Ainsi, voici deux illustres personnages que tout aurait dû séparer : Youssef Al-Qardaoui et Bernard-Henry Lévy (BHL). L’un est un pur produit de l’Orient, alors que l’autre est un Occidental invétéré. L’un se drape, dans l’austère costume traditionnel serré au cou des savants d’Al-Azhar, (longue gallabeyya, caftan et turban), alors que l’autre est un vrai dandy, arborant une éternelle chemise blanche immaculée de chez Charvet, spécialement, conçue pour lui, et qu’il porte, largement, déboutonnée. L’un est égyptien d’origine, Qatari de nationalité, orphelin de père, d’origine paysanne modeste, de confession musulmane, membre des "Frères musulmans", emprisonné, jeune, pour son militantisme, déchu de sa nationalité, et vivant, au Qatar, depuis plusieurs décennies. L’autre est Français, citadin né avec une cuillère en or, dans la bouche, se disant de confession juive et de gauche, qui n’a jamais été inquiété, même après s’être immiscé, dans de nombreux conflits armés, à travers le monde. L’un est un fervent défenseur des Palestiniens, opiniâtrement, opposé au Sionisme. L’autre est un ardent défenseur d’Israël et l’un de ses meilleurs ambassadeurs, dans le monde. À la suite de la sauvage agression israélienne contre le Liban, en 2006, il entreprit un voyage au Nord d’Israël, qui lui inspira un article qualifié de «tourisme de propagande de BHL, en Israël». Il répéta sa technique, en 2009, pendant le massacre de Gaza. Il raconta son «aventure», dans un article, qui a été perçu comme un tract de propagande pro-israélien, et consacra un autre billet à la justification de la brutale et inhumaine opération «Plomb durci», internationalement, condamnée. Il persista et signa, en défendant l’attaque israélienne du 31 mai 2010 contre la "Flottille de la liberté" qui fit neuf morts et vingt-huit blessés, parmi les militants transportant de l’aide humanitaire vers Gaza. Sur le dossier de la guerre d’Irak, BHL trouva cette guerre «moralement justifiée». Pourtant, en y regardant bien, il est aisé de déceler de nombreuses similitudes entre les deux personnages. En voici quelques unes.
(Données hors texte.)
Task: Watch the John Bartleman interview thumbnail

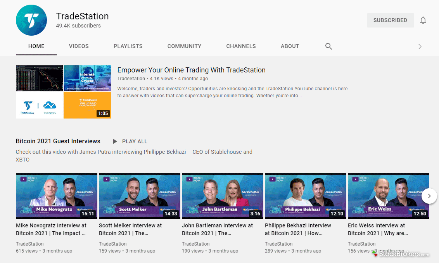Action: tap(223, 196)
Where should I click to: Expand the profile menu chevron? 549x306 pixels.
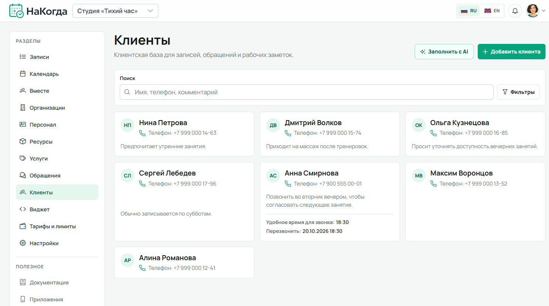pos(544,11)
Primo, tous les deux ont été de brillants étudiants : Al-Qardaoui a été major de sa promotion, à l’Université d’Al-Azhar, et BHL a été reçu 7ème, au concours d’entrée à l’École normale supérieure. Secundo, ce sont tous deux des auteurs prolifiques, des hommes de lettre et des philosophes (quoique ce statut soit très critiqué, dans le cas de BHL). Tertio, sans avoir aucune fonction politique, ils possèdent une indéniable influence, sur les dirigeants de leurs pays respectifs, et le pouvoir d’infléchir, dans certains dossiers, la politique de leurs gouvernants. Quarto, ce sont des vedettes médiatiques, l’un, sur Al-Jazira, avec son émission «La charia et la vie», qui est regardée par plus de dix millions de téléspectateurs, à travers le monde ; et l’autre, avec son omniprésence, sur les plateaux de télévision français et étrangers. Quinto, et non des moindres, par les temps qui courent, tous les deux sont d’impénitents va-t-en-guerre. Mais en fait, c’est le «printemps arabe» et ses soubresauts, qui ont révélé les similitudes les plus «originales» entre ces deux célébrités.
En matière de religion, Youssef Al-Qardaoui revendique sa foi dans ses actions. Cela se comprend par son érudition, en sciences islamiques, ses nombreuses responsabilités et ses diverses activités et engagements reliés à la religion musulmane. Cela était moins évident, dans le cas de BHL, jusqu’à ce qu’il confesse, à propos de son rôle, dans la guerre civile libyenne : «C’est en tant que Juif que j’ai participé à cette aventure politique, que j’ai contribué à définir des fronts militants, que j’ai contribué à élaborer, pour mon pays et pour un autre pays, une stratégie et des tactiques». À propos d’Israël, une récente déclaration d’Al-Qardaoui laisse perplexe : «Les pays qui connaissent un réveil islamique et ont vu l’accès des islamistes au pouvoir traiteront avec l’Occident et Israël». Serait-il possible que le célèbre théologien n’ait plus envie d’en découdre avec le régime sioniste? D’ailleurs, les rumeurs d’établissement de relations diplomatiques entre la Libye «nouvelle» et Israël, sous la probable médiation de BHL, semblent confirmer les dires du Cheikh (…).